La leyenda comienza con una cacería encabezada por el soberbio Don Fernando de Argensola. Éste logra herir a un bello ciervo que aún herido huye velozmente de la persecución humana y canina.Iñigo, el montero de Don Fernando, ordena al tropel que no permitan que el animal cruce hacia la Fuente de los Álamos ya que si esto sucede deberán dejarlo huir.
Justamente esto es lo que sucede y la nueva orden es que se detengan.Cuando Don Fernando llega al lugar increpa a Iñigo por no haber permitido que avancen en busca de la presa, éste le responde que nadie se atreve a cruzar ese límite porque en esa fuente reside un espíritu maligno.

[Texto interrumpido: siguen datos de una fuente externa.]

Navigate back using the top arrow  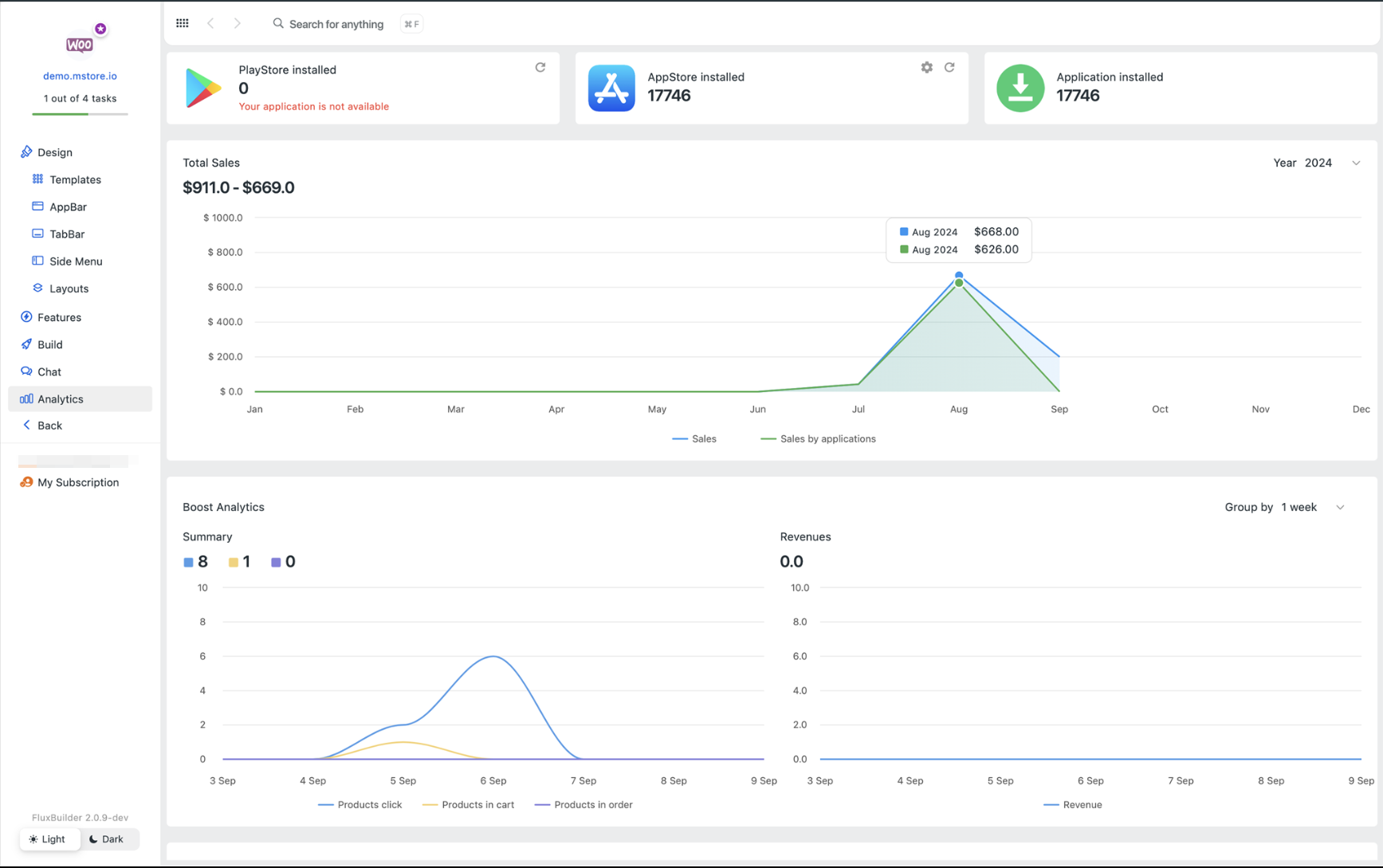point(210,24)
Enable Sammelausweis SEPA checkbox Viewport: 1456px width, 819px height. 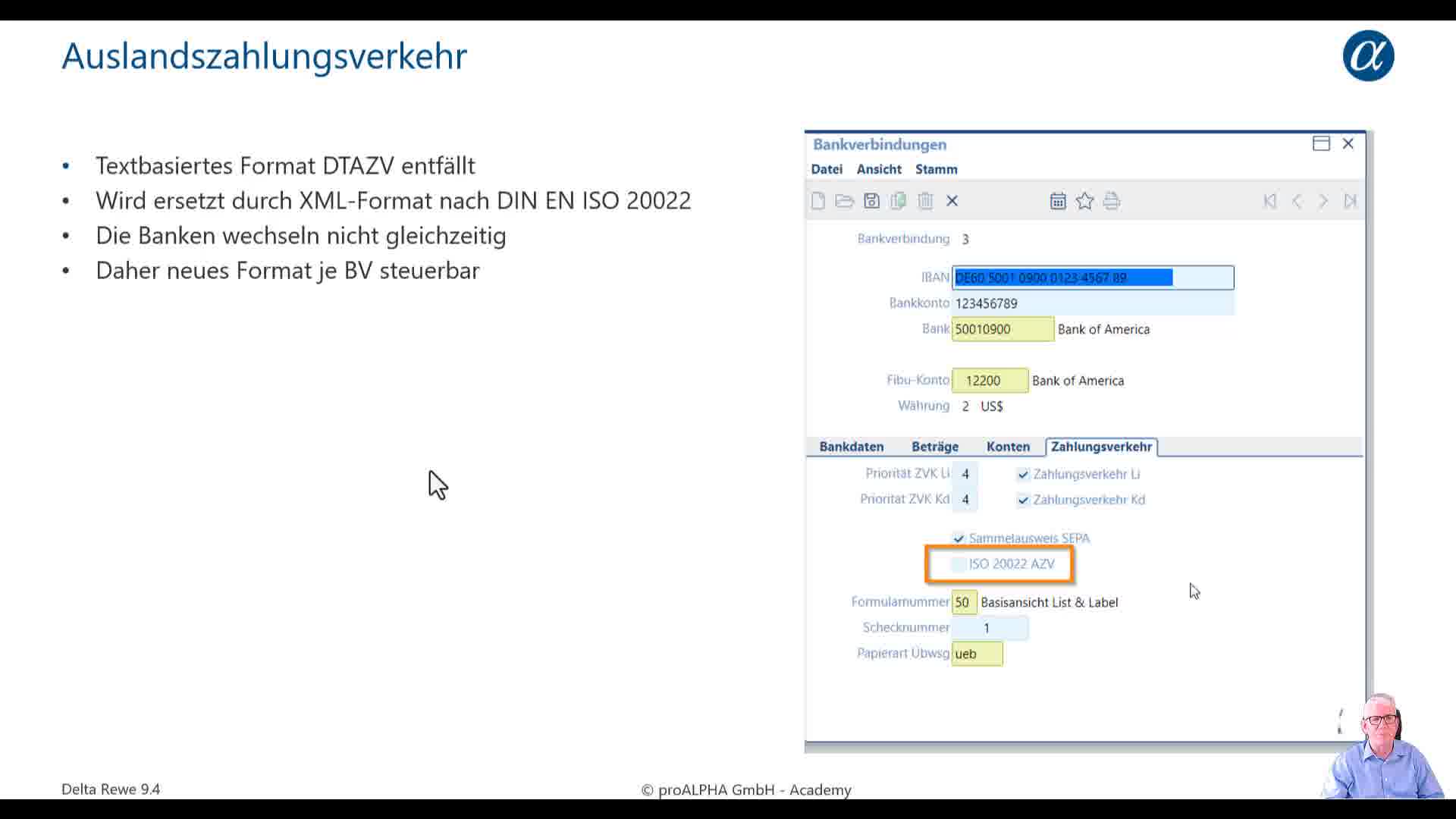tap(958, 538)
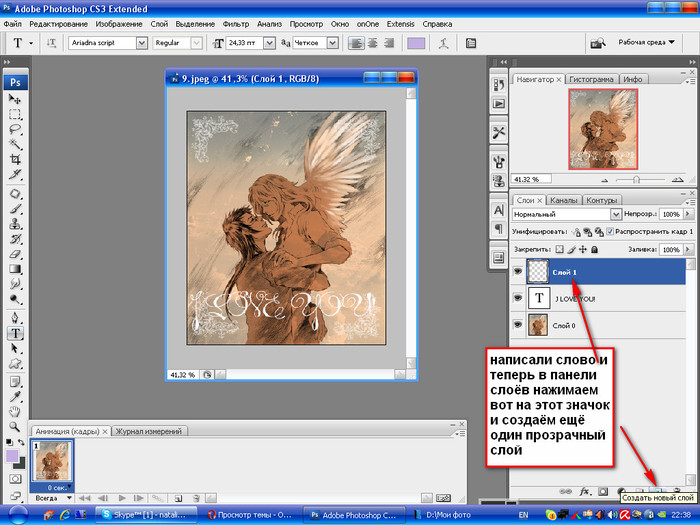Select the Magic Wand tool
This screenshot has width=700, height=525.
[16, 145]
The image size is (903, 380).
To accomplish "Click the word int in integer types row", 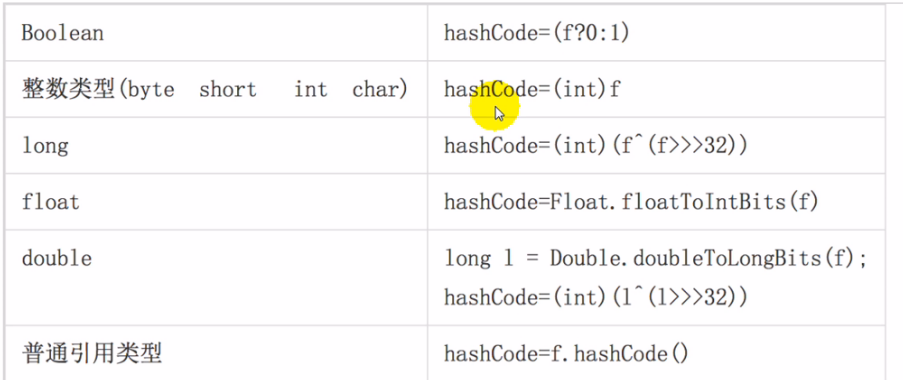I will (311, 90).
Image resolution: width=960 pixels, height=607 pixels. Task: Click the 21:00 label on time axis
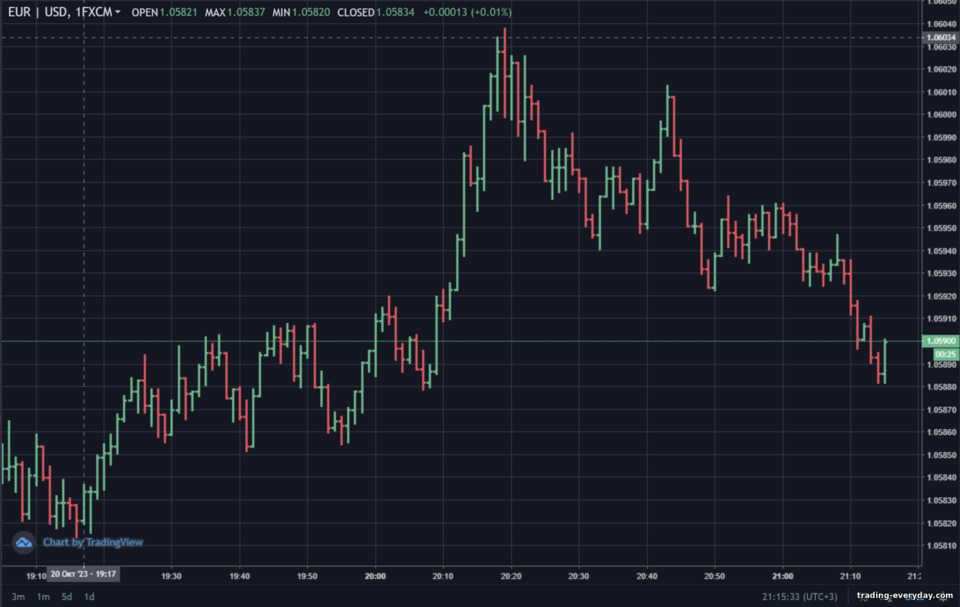pyautogui.click(x=782, y=576)
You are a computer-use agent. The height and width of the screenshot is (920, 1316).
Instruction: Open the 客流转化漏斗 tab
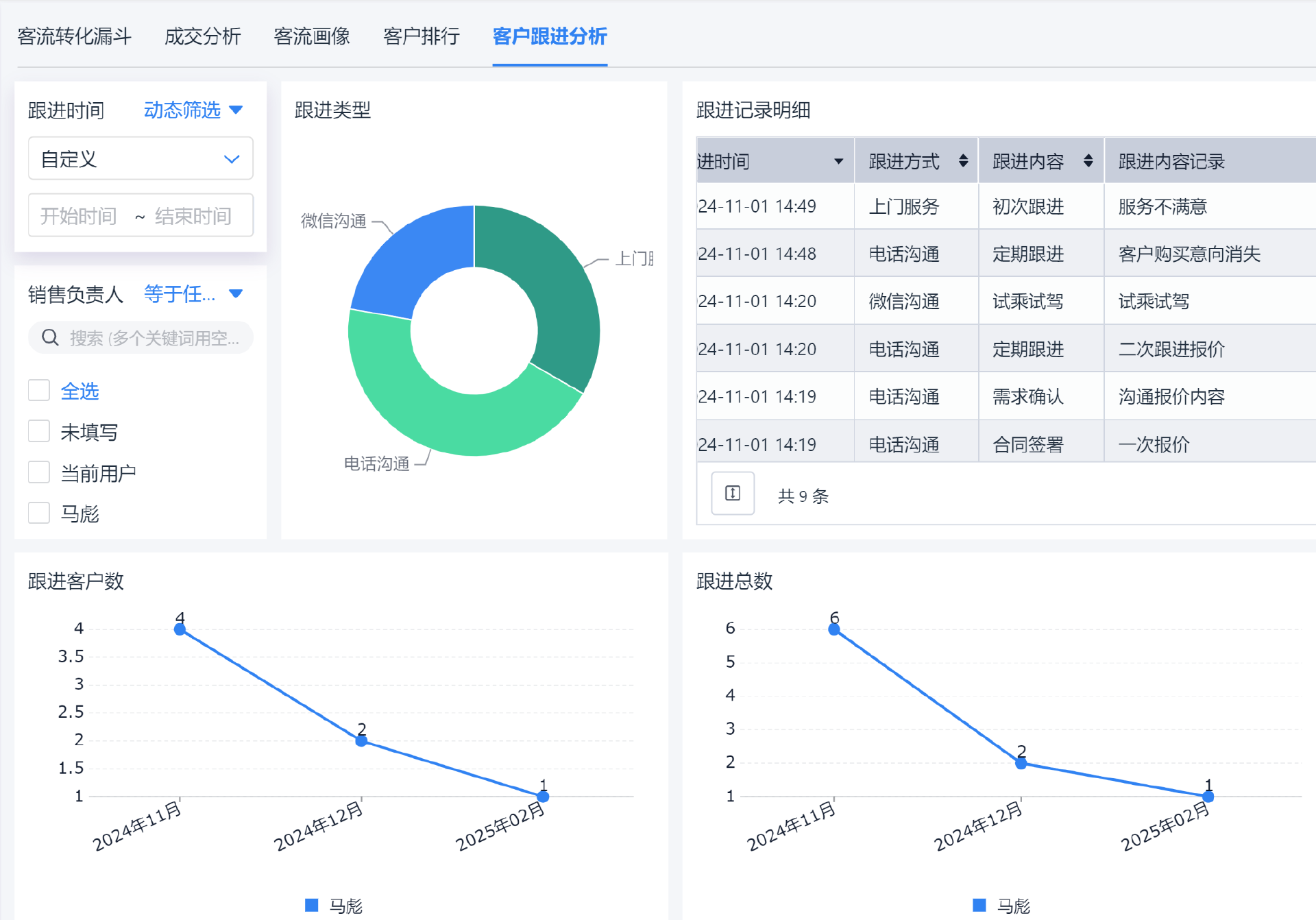point(74,36)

La respuesta provoca una risa burlona en el joven que decide por capricho ir tras su bien merecido trofeo.Varios días después todos se preguntan por qué el señor ha cambiado tanto, habla sólo lo necesario y todas las mañanas toma su ballesta para internarse en el bosque. Parte y vuelve solo, al anochecer cansado y sin siquiera una presa.
En realidad su ballesta de nada sirve para cazar a la dueña de esos ojos verdes que ha contemplado en la fuente, porque el cazador ignora que está a punto de ser cazado.